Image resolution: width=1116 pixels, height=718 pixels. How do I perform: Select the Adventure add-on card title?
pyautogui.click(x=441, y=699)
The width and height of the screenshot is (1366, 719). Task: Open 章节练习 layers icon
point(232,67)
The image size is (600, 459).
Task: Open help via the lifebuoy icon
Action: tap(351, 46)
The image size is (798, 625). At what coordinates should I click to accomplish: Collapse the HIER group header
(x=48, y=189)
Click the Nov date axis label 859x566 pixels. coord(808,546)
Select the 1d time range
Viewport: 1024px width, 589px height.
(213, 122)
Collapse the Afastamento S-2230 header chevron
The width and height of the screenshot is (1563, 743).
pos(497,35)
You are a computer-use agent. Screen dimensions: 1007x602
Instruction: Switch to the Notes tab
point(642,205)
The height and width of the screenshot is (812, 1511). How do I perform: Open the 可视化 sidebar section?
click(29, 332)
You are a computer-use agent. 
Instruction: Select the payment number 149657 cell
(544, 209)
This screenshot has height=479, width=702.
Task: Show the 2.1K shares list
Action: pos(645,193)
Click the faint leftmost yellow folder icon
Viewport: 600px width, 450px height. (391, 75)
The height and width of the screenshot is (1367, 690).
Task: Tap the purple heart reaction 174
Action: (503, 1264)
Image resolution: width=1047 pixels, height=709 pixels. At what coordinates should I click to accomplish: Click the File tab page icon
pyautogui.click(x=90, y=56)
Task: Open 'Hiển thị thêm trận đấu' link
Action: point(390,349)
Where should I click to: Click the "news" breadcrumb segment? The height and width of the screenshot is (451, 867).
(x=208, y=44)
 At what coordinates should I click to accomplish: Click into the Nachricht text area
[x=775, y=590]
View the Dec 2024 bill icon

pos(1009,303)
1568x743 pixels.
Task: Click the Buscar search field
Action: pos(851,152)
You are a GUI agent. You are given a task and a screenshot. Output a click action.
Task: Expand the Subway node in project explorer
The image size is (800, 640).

● **Work required**
Give the count of lines in the entries above that hold the word "agent", with no other words.

● **Written answer**
3